Mes désirs futiles, Bernardo Zannoni, traduit de l’italien par Romane Lafore (La Table ronde/Quai Voltaire)

www.ralentirtravaux.comIl finit toujours par refaire surface : de Pergaud à Barbara Gowdy et à Gueorgui Vladimov (1), en passant par Kipling et London, la possibilité du récit animalier revient régulièrement tracasser les écrivains. Peut-être, à force de se projeter dans des identités imaginaires plus ou moins éloignées de la sienne, finit-on par rencontrer l’animal, cet Autre extrême…

 

Ici, c’est un auteur de vingt-sept ans qui s’y confronte, et avec un premier roman, pour lequel il a obtenu plusieurs prix dans son pays. Le narrateur de Bernardo Zannoni est une fouine. Mâle. Elle se nomme Archy. On la prend peu après sa naissance, dans le terrier maternel, après la mort du père. Et on pourrait craindre d’abord d’être tombé dans un dessin animé, ou un livre pour enfants dans le style de Beatrix Potter. Ce serait cependant oublier l’humanisation qui se donne libre cours dès les racines du genre, dans le Roman de Renart. Je dis l’humanisation, non l’anthropomorphisme : on appelle « le docteur » quand on tombe malade, les terriers ont des « portes », des « fenêtres », on y trouve des « lits », des « couvertures », on y fait « le ménage » et « la cuisine ». Mais on tète en groupe, on a un pelage et des crocs, on chasse.

 

Manque d’animalité

 

Dans ce récit d’où l’homme est absent, mais où on parle beaucoup de lui, la limite animal/homme, transgressée, demeure posée. C’est qu’elle passe à l’intérieur des individus. Archy découvre, entre un de ses frères et lui, « une légère et horrible différence » : « Il était plus animal que moi ». Un tel défaut d’animalité sera d’une certaine façon confirmé par la chute qui laissera notre héros boiteux, donc inapte à une existence de fouine ordinaire.
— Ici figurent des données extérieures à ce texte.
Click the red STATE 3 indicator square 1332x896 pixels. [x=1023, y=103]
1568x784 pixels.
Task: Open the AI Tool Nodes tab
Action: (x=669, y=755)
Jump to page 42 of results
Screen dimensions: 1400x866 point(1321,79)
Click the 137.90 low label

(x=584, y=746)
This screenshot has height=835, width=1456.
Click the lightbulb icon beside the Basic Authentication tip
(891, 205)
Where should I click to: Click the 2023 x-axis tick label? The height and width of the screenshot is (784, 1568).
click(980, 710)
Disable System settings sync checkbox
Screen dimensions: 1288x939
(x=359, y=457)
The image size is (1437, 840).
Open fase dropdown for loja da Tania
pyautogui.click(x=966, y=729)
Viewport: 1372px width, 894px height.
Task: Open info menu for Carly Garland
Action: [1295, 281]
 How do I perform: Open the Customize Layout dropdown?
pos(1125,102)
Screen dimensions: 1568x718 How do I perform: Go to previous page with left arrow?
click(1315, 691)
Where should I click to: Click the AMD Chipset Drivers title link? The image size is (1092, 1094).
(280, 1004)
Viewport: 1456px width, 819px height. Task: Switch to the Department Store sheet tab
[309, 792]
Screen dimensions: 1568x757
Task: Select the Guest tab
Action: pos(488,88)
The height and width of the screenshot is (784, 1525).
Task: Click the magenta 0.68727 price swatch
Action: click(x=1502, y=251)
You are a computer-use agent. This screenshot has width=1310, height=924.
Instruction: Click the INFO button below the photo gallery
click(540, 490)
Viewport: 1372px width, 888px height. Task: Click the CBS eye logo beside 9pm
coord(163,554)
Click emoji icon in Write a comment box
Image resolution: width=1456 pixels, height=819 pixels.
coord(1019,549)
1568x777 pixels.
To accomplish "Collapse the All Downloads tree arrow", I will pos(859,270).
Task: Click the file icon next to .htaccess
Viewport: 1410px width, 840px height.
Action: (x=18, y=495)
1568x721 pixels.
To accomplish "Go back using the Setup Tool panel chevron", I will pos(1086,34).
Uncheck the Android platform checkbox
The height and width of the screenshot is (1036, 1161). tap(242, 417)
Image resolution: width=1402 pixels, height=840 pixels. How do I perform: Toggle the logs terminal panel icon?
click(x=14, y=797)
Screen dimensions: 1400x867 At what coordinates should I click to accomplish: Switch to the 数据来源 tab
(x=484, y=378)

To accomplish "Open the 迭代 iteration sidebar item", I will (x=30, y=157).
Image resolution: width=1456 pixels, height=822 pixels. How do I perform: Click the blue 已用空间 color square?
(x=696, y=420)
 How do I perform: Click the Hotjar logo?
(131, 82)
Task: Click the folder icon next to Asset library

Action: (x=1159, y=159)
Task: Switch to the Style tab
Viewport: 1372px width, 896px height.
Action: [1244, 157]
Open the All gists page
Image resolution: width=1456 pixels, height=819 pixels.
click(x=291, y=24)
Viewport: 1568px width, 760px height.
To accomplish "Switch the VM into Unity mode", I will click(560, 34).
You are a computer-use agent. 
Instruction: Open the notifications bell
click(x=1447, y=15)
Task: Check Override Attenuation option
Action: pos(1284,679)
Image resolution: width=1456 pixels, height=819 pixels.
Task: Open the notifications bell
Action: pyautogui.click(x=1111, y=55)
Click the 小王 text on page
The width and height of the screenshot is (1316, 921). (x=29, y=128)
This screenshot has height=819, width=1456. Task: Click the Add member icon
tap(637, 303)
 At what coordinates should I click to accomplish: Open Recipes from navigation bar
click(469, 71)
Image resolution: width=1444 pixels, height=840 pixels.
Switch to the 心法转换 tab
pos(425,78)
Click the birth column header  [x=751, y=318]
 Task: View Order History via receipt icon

Différence qui n’est pas sans le rendre attirant aux yeux de certaines femelles, telle sa sœur Louise, mais qui lui rendra impossible la vie de famille.

 

Cette chute scelle son destin : le voilà vendu par sa mère à Solomon, le prêteur sur gages, renard de son état, en un probable hommage à l’œuvre médiévale. Ce personnage encore plus ambigu qu’Archy lui-même est fasciné par les objets de l’homme. Il en détient en particulier deux : une montre et un livre. Ayant appris d’une chienne la lecture et l’écriture, il les enseignera à son tour à notre fouine, avec la manière de fabriquer les supports voulus.

 

La montre et le livre : la conscience du temps et des possibles (« J’étais le seul animal (…) à me demander "Et si…?" », dira plus tard le héros). Du coup, bien sûr, l’anticipation de la mort, et le désespoir qui va avec : « En me condamnant à mourir, le monde me disait qu’il ne m’appartenait pas » ; « Mon appétit de la vie avait été éclipsé par la conscience de ma fin ». Mais le livre ravi aux hommes par Solomon n’est pas n’importe quel livre. Il contient la parole de Dieu, même s’il s’agit d’un Dieu méchant, qui « ne nous empêcher[a] pas de disparaître ». La connaissance d’un tel Dieu permet au vieux renard d’affirmer : « Je suis Son Fils. Je suis un homme ». Certitude que les affres de son prochain trépas viendront ébranler. Ou alors l’homme serait un animal comme les autres ?...

 

Qu’est-ce qu’un autre ?

 

On l’aura compris : ni comique, ici, ni infantilisation, ni ensauvagement vitaliste – les scènes d’action, luttes, poursuites, pour présentes et prenantes qu’elles soient, demeurent assez rares, et habilement réparties au long du roman. Ce qui reste au centre, c’est une question humaine posée par des animaux qui, comme les humains, ne sont animaux qu’en partie. Pour leur malheur : quand l’univers d’Archy « se résum[e] de nouveau à l’instant présent », il est « un animal », il est « heureux » ; cependant ces moments sont rares, car il a « troqué [ses] instincts contre des questionnements et des douleurs ».

 

En prenant pour héros ces curieux quadrupèdes, Bernardo Zannoni installe la différence au cœur du même, et place le lecteur dans un fascinant inconfort. Derrida, dont on sait l’intérêt pour l’animal en tant qu’objet de questionnement, aurait peut-être parlé de différance. Et rien d’étonnant à ce que les notions de trace et d’écriture jouent un rôle essentiel dans le livre de Zannoni. Archy, on s’en doute, finira en effet par écrire lui-même, « cherch[ant] [son] reflet dans les significations qui affleur[ent) » sur la page. À la fin, le récit rejoint le moment de sa rédaction, le narrateur, vieilli, ayant décidé « que la seule chose à faire avant de disparaître était de [se] raconter ». À mesure qu’il s’y emploie, « l’obsession de la mort [se fait] légère ». Il est vrai qu’il a à son tour enseigné entre-temps au porc-épic Klaus, son dernier ami, la lecture et l’art de confectionner des livres. Cet étonnant roman d’initiation s’achèvera sur la transmission de l’écrit comme un mince – et probablement unique – espoir possible de survie pour les animaux, quels qu’ils soient.

 

P. A.

 

(1) Voir Le Fidèle Rouslan, roman paru en 1965 et que Belfond vient de republier pour la deuxième fois dans sa collection [vintage]. Ne ratez pas l’occasion de lire ce texte exceptionnel, qui raconte les aventures d’un chien employé dans un goulag et réduit au chômage par la déstalinisation.